• **Excerpted passage**
[Start of Attachment]

Prioritizing Marketing for Multiple Audiences - The CMO Club - Nerissa Sardi

Defining and Prioritizing Marketing for Multiple Audiences

Nerissa Sardi
recent VP of Marketing, Medici

When marketing a product or service to different types of customers, it’s important to define those audiences thoughtfully and listen to them closely, Nerissa Sardi, former VP of Marketing, Medici, and founder, Marketing in the Wild, told recent CMO Club Virtual Roundtable participants as she offered her perspective on Defining and Prioritizing Marketing for Multiple Audiences.

Her first recommendation, even for those who have been in their role for a long time, is to sit down and understand more deeply how to structure your audiences. By digging into the finer details of your existing and prospective audiences, you can sometimes find easy wins, she said. Those wins will help you validate some of the activities and ideas you may have and help you better visualize what you need to do.

[End of Attachment]

• **Tasks**
• A. According to the article on marketing to multiple audiences, why is it worth digging into the finer details of existing and prospective audiences?
• B. Write a continuation of the article on prioritizing marketing for multiple audiences, starting right after its final sentence.
The records that come next are separate material with no connection to the article.

• **Dataset records**
[Start of Attachment]

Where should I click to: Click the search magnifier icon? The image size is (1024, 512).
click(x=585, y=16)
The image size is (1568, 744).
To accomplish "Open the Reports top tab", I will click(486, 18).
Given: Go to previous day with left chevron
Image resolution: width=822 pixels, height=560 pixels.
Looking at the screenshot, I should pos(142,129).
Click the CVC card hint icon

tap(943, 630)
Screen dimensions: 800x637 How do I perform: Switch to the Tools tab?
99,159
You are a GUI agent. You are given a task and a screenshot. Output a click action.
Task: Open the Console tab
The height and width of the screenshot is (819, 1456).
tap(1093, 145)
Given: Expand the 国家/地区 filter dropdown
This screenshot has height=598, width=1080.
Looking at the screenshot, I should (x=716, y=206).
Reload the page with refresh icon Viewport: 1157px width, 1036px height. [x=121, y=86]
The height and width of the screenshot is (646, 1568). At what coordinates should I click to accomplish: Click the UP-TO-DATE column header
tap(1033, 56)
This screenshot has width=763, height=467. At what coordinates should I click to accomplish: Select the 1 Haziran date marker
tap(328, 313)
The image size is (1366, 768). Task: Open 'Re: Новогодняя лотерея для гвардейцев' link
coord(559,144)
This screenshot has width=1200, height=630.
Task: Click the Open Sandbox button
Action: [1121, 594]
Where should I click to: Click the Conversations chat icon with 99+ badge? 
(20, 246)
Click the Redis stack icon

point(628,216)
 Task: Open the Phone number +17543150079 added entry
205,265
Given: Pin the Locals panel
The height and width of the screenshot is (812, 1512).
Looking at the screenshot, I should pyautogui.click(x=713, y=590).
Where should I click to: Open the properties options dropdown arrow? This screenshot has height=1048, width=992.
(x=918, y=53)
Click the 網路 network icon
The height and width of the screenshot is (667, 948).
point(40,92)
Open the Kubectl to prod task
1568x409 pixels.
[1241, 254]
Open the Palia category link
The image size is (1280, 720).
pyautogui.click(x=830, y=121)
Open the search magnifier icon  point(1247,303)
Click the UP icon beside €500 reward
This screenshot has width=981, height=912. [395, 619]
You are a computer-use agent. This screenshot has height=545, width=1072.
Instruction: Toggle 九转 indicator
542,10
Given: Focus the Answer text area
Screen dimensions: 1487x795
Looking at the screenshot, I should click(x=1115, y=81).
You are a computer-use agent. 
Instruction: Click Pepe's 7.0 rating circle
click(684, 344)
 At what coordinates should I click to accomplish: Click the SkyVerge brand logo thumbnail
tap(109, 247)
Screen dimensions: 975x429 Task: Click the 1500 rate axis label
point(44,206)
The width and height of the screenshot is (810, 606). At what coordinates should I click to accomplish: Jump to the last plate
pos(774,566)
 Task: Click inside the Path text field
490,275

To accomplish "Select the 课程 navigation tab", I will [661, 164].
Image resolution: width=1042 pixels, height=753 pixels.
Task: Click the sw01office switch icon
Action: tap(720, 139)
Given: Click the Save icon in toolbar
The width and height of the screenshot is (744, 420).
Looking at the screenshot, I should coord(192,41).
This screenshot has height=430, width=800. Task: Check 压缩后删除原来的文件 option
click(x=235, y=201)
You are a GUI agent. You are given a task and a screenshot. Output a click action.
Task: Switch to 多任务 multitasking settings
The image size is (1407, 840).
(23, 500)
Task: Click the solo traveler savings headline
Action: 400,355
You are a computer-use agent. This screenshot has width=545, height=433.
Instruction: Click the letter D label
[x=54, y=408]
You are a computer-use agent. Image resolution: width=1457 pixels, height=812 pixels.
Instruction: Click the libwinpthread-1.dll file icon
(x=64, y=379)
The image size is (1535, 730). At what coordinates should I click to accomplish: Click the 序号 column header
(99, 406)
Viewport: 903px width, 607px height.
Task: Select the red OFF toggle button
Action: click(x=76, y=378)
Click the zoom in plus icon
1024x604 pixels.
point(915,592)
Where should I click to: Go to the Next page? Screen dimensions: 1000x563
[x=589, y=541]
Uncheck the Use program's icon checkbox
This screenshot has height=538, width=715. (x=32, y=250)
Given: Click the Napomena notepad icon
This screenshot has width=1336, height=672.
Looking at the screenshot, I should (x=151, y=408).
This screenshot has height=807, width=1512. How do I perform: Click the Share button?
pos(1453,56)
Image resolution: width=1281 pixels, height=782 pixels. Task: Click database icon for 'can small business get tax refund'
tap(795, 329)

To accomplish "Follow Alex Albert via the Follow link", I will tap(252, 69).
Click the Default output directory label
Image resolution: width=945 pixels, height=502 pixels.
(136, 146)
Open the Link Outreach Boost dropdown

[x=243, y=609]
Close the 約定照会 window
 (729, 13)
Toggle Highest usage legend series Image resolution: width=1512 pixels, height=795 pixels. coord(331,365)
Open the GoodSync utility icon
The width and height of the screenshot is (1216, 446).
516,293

[End of Attachment]

• **Results**
• A. Doing so can turn up easy wins. Those wins help validate some of the activities and ideas a marketer may have and make it easier to visualize what needs to be done.

• B.
At the same time, make sure you have alignment within your organization, she said. Ensure marketing and business goals – and sometimes the goals of cross-functional teams – are closely aligned, both in the short-term and the long-term. Sardi said she’s found it helpful to have an outcome around building marketing or business plans for each audience. Making sure everyone in the company understands and sees the same view of each audience is important.

“An audience playbook is what you can use with your teams, and with your decision-makers and stakeholders, that they can then refer to as you go along to really define and make clear what marketing is trying to do and how you’re going to be successful,” she said.

Also, remember when you’re working on defining or redefining your audiences, don’t forget to keep what’s been working all along – “don’t throw the baby out with the bath water,” Sardi recommends.

Look deeply at what your metrics are telling you

As you look at your audiences and your opportunities, dig deeper into past metrics as a gauge for the future.

“Things change so fast,” she said. “The last 12 to 18 months of past performance is a really good place to start.”

Evaluate where you spent your marketing dollars, and look at the audiences that were successfully acquired, what channels they were using and consuming, and where you are getting traction in terms of attribution in your sales and/or marketing funnel.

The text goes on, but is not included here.